TASK DESCRIPTION:
Please print the entries again exactly as they appear, starting at the line that contains "How do I perform: Open" and ending at the line that contains "coord(297,241)", with both of those lines included.

Pointing entries for text and elements
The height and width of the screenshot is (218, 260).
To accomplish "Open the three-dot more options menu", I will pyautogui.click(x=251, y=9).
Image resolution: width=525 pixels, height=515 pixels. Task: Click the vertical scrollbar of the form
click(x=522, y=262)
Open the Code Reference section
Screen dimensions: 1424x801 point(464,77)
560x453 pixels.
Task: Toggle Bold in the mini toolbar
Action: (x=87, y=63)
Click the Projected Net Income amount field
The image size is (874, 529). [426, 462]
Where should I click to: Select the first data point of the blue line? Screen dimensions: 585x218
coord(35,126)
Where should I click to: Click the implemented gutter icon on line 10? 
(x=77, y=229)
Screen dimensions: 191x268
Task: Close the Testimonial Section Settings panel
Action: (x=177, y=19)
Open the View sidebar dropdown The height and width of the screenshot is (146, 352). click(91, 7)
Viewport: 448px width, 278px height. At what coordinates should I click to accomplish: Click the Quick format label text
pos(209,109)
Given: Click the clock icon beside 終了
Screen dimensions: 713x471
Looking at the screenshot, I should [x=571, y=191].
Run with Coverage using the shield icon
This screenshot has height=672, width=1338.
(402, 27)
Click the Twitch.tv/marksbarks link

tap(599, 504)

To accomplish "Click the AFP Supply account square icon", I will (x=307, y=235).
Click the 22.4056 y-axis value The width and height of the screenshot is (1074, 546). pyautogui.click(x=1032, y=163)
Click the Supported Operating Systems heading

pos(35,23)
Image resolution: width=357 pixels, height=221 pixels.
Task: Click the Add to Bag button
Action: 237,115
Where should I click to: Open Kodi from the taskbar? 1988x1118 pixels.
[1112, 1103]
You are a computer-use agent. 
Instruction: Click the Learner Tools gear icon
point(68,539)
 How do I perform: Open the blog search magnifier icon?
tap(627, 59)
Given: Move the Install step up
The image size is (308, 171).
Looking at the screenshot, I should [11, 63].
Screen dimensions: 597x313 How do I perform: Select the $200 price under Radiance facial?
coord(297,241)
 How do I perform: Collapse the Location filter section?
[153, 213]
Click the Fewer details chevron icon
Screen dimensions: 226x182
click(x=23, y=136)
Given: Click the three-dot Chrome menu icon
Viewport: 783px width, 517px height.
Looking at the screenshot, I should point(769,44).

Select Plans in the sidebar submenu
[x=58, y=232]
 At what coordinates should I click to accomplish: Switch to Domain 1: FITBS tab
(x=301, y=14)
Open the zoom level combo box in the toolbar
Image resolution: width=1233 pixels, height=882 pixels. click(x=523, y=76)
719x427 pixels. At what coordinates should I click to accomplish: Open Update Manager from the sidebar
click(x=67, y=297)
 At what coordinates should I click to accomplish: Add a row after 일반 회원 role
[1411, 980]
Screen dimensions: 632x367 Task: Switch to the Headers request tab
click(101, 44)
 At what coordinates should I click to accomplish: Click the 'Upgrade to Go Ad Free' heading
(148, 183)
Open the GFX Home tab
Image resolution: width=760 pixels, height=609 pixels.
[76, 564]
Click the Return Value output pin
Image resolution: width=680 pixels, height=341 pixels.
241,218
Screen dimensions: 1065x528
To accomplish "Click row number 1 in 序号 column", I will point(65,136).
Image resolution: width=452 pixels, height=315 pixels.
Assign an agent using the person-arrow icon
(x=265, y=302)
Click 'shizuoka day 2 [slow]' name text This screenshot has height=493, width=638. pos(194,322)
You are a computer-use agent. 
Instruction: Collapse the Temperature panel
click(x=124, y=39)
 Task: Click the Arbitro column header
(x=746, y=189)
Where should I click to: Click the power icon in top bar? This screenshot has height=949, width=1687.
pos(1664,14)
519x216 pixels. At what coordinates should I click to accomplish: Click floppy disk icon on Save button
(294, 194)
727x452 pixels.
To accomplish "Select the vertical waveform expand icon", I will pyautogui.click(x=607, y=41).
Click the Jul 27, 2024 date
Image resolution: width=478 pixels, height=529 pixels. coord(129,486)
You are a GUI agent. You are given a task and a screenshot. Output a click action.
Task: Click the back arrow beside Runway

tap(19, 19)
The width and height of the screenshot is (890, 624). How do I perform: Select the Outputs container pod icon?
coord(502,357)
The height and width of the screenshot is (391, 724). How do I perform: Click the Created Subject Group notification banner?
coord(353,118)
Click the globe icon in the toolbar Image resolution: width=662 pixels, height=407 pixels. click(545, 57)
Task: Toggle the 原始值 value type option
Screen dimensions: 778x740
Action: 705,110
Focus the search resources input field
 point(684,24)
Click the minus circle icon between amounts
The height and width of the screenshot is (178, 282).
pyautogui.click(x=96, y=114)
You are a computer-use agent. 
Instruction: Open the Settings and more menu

THE OUTPUT:
 How do I perform: Open the blog search magnifier icon?
tap(627, 59)
Given: Move the Install step up
The image size is (308, 171).
Looking at the screenshot, I should [11, 63].
Screen dimensions: 597x313 How do I perform: Select the $200 price under Radiance facial?
coord(297,241)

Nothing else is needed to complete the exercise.